(Short exercise) Update the records below, changing every "GUI agent" to "interface agent" and leaving everything else unchanged.

(Input material)
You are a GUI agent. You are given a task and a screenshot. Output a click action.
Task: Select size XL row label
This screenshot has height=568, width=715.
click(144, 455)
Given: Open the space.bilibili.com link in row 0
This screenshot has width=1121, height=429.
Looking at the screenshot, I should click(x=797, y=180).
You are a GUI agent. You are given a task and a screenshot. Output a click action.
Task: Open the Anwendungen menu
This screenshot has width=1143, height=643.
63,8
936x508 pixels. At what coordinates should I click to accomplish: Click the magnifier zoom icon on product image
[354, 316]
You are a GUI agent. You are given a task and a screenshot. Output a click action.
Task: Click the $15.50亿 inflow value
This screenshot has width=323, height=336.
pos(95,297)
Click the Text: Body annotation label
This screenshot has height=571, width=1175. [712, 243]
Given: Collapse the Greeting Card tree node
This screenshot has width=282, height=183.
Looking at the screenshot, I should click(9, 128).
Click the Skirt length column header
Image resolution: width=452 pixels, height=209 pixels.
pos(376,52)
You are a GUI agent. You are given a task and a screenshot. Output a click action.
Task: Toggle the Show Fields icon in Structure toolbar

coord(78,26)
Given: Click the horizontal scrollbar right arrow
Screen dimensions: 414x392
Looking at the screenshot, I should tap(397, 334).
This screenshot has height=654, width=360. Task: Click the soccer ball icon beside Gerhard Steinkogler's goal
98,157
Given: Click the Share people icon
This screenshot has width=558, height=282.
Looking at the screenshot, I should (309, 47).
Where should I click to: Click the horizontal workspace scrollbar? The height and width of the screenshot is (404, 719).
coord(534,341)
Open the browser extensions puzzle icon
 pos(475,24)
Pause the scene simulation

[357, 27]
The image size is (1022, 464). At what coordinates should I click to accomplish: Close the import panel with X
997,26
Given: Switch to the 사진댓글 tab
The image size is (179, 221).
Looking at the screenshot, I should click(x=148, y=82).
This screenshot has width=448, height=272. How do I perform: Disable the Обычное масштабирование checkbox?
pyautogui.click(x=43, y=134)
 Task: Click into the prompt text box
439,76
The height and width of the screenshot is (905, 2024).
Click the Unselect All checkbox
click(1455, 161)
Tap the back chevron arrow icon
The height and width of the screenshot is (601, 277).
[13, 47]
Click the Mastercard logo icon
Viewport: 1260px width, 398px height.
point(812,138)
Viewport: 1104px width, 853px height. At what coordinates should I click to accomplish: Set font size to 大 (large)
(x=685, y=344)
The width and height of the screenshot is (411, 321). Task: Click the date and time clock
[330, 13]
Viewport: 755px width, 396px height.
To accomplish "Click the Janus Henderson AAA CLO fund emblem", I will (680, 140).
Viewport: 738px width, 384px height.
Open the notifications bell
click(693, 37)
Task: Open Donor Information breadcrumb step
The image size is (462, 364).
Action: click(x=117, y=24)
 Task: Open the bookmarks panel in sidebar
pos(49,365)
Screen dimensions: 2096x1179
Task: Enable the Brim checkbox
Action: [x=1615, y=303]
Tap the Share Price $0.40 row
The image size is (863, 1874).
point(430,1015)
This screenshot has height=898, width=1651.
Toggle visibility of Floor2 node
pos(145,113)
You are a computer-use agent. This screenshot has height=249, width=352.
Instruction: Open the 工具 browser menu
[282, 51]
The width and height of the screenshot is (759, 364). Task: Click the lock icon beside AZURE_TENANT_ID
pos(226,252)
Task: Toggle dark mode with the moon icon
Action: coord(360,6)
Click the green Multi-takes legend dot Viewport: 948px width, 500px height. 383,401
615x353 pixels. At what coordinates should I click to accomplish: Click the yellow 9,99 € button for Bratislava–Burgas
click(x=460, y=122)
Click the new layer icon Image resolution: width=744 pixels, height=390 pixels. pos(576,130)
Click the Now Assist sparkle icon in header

(Answer)
You are a interface agent. You are given a task and a screenshot. Output a click action.
Task: Select size XL row label
This screenshot has height=568, width=715.
click(144, 455)
Given: Open the space.bilibili.com link in row 0
This screenshot has width=1121, height=429.
Looking at the screenshot, I should click(x=797, y=180).
You are a interface agent. You are given a task and a screenshot. Output a click action.
Task: Open the Anwendungen menu
This screenshot has width=1143, height=643.
63,8
936x508 pixels. At what coordinates should I click to accomplish: Click the magnifier zoom icon on product image
[354, 316]
You are a interface agent. You are given a task and a screenshot. Output a click action.
Task: Click the $15.50亿 inflow value
This screenshot has width=323, height=336.
pos(95,297)
Click the Text: Body annotation label
This screenshot has height=571, width=1175. [712, 243]
Given: Collapse the Greeting Card tree node
This screenshot has width=282, height=183.
Looking at the screenshot, I should click(9, 128).
Click the Skirt length column header
Image resolution: width=452 pixels, height=209 pixels.
pos(376,52)
You are a interface agent. You are given a task and a screenshot. Output a click action.
Task: Toggle the Show Fields icon in Structure toolbar

coord(78,26)
Given: Click the horizontal scrollbar right arrow
Screen dimensions: 414x392
Looking at the screenshot, I should tap(397, 334).
This screenshot has height=654, width=360. Task: Click the soccer ball icon beside Gerhard Steinkogler's goal
98,157
Given: Click the Share people icon
This screenshot has width=558, height=282.
Looking at the screenshot, I should (309, 47).
Where should I click to: Click the horizontal workspace scrollbar? The height and width of the screenshot is (404, 719).
coord(534,341)
Open the browser extensions puzzle icon
 pos(475,24)
Pause the scene simulation

[357, 27]
The image size is (1022, 464). At what coordinates should I click to accomplish: Close the import panel with X
997,26
Given: Switch to the 사진댓글 tab
The image size is (179, 221).
Looking at the screenshot, I should click(x=148, y=82).
This screenshot has width=448, height=272. How do I perform: Disable the Обычное масштабирование checkbox?
pyautogui.click(x=43, y=134)
 Task: Click into the prompt text box
439,76
The height and width of the screenshot is (905, 2024).
Click the Unselect All checkbox
click(1455, 161)
Tap the back chevron arrow icon
The height and width of the screenshot is (601, 277).
[13, 47]
Click the Mastercard logo icon
Viewport: 1260px width, 398px height.
point(812,138)
Viewport: 1104px width, 853px height. At what coordinates should I click to accomplish: Set font size to 大 (large)
(x=685, y=344)
The width and height of the screenshot is (411, 321). Task: Click the date and time clock
[330, 13]
Viewport: 755px width, 396px height.
To accomplish "Click the Janus Henderson AAA CLO fund emblem", I will (680, 140).
Viewport: 738px width, 384px height.
Open the notifications bell
click(693, 37)
Task: Open Donor Information breadcrumb step
The image size is (462, 364).
Action: click(x=117, y=24)
 Task: Open the bookmarks panel in sidebar
pos(49,365)
Screen dimensions: 2096x1179
Task: Enable the Brim checkbox
Action: [x=1615, y=303]
Tap the Share Price $0.40 row
The image size is (863, 1874).
point(430,1015)
This screenshot has height=898, width=1651.
Toggle visibility of Floor2 node
pos(145,113)
You are a computer-use agent. This screenshot has height=249, width=352.
Instruction: Open the 工具 browser menu
[282, 51]
The width and height of the screenshot is (759, 364). Task: Click the lock icon beside AZURE_TENANT_ID
pos(226,252)
Task: Toggle dark mode with the moon icon
Action: coord(360,6)
Click the green Multi-takes legend dot Viewport: 948px width, 500px height. 383,401
615x353 pixels. At what coordinates should I click to accomplish: Click the yellow 9,99 € button for Bratislava–Burgas
click(x=460, y=122)
Click the new layer icon Image resolution: width=744 pixels, height=390 pixels. pos(576,130)
Click the Now Assist sparkle icon in header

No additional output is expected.